- Born: October 20, 1828 Beaver, Pennsylvania
- Died: May 15, 1915 (aged 86)
- Occupation: Explorer

= Sam Adams (explorer) =

American explorer

Sam Adams (1828 - May 15, 1915) who referred to himself as "Captain", was an early explorer of the American west, who claimed to explore the Colorado River over a number of years. He made a number of unsubstantiated claims and sought to get $20,000 from the government, which was never paid. He returned to Pennsylvania and worked as a lawyer.

==Early life==
Samuel Adams was born in Beaver, Pennsylvania, on October 20, 1828. His mother was Cynthia Darragh, whose great-grandfather was John Hart, a signer of the Declaration of Independence. His father was Dr. Milo Adams (1790–1846). Adams descended from Captain Benjamin Adams, an officer in the American Revolutionary War. He studied at the old academy at Beaver, Pennsylvania. He studied law and became a member of the bar in Pennsylvania in 1853. He practiced for many years in Des Moines, Iowa.

==Colorado River survey==
In 1864, Adams was head of a Colorado River freighting company, Union Line. He sought to send freight along the Colorado River by steamship, but his business did not become viable.

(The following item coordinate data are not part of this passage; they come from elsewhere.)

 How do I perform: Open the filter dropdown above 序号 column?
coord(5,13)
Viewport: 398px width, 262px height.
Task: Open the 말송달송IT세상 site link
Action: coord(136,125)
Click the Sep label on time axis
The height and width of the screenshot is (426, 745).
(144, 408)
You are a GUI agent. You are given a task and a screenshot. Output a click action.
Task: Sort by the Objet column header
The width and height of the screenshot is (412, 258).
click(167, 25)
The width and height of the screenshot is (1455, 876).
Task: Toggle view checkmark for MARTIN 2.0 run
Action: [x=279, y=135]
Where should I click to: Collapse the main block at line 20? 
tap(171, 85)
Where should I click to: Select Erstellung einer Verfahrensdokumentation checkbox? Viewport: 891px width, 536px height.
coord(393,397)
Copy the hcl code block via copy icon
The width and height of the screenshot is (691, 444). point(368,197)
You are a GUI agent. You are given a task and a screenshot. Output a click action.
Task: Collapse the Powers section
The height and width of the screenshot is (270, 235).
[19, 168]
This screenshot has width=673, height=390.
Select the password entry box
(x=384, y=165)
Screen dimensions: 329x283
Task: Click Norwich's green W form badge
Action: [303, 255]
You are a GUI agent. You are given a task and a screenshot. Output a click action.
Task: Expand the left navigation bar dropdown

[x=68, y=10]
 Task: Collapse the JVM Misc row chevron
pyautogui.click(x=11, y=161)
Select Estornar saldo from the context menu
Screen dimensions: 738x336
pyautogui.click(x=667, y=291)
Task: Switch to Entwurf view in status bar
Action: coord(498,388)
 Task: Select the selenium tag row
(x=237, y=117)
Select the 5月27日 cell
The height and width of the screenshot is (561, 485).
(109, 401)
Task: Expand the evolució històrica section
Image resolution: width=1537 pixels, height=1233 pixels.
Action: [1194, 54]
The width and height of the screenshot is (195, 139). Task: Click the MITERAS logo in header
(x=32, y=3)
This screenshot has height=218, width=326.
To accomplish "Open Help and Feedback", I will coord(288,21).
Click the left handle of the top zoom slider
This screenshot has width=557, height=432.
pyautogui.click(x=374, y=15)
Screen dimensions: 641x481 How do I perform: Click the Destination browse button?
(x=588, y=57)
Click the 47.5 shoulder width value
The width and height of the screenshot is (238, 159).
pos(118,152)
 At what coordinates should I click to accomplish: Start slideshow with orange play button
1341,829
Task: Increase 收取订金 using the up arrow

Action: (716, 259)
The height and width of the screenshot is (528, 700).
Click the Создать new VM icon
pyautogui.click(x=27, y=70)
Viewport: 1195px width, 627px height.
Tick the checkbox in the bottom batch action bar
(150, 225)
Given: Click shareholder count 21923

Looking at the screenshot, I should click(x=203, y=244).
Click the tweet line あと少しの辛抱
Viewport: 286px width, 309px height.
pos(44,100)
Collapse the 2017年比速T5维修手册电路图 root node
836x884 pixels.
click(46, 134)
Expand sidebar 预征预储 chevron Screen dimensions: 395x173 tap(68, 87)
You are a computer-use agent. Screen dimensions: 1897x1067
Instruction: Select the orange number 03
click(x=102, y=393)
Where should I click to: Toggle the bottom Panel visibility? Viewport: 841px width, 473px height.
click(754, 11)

From 1864 to 1869, Adams surveyed the Colorado River and its tributaries. He produced a report, which he delivered to the War Department in 1869 and requested reimbursement of expenses of $20,000. (Note: It is also stated that he explored the Colorado River over a four year period, beginning in 1864. Adams said in his report that he began the survey at the request of the Secretary of War, Edwin Stanton.) Adams claimed that during the exploration, he found a place he called "Paradise Valley" that had fields of grain seven feet high; that he had found gold, copper, lead, and silver; and that the Colorado River was freely navigable for 600 miles from its mouth. During the same period, John Wesley Powell conducted a more extensive survey. When asked about Adams' report, Powell found many of the statements to be inaccurate, including a claim that Adams first surveyed an area that was surveyed in 1857 by Joseph C. Ives.

Adams struggled for over ten years to impose his view of the Colorado River - that it was a mineral paradise shot through with veins of gold and silver - but ultimately failed. In 1878, Senator Francis Cockrell rejected a resolution that would have compensated Adams for his spontaneous work. Adams' survey, while wildly off the mark and generally recognized as unscientific, was a notable moment in the exploration of the West. In the words of Powell biographer Wallace Stegner, it was a "symptom. In his resistance to fact and logic he had many allies who were neither so foolish in their folly nor so witless in their rascality as he, but whose justification and platform was the same incorrigible insistence upon a West that did not exist."

==Route to Pacific Ocean==
In 1869, he told residents of Breckenridge, Colorado, that he believed he had found a route from the Rocky Mountains to the Pacific Ocean via the Colorado River. He was able to arrange for boats to be built and a team of eleven to take the trip with him. They set off on the Blue River, a tributary of the Colorado River, but were unsuccessful in reaching the Colorado. The boats broke apart and the men left Adams.

==Later years==
At the end of his life he resettled in his hometown where he practiced law. He died on May 15, 1915, in Beaver Falls, Pennsylvania, as the oldest member of the Pennsylvania bar. (Note: One source for his date of death states that he died on May 11th and on May 17th.)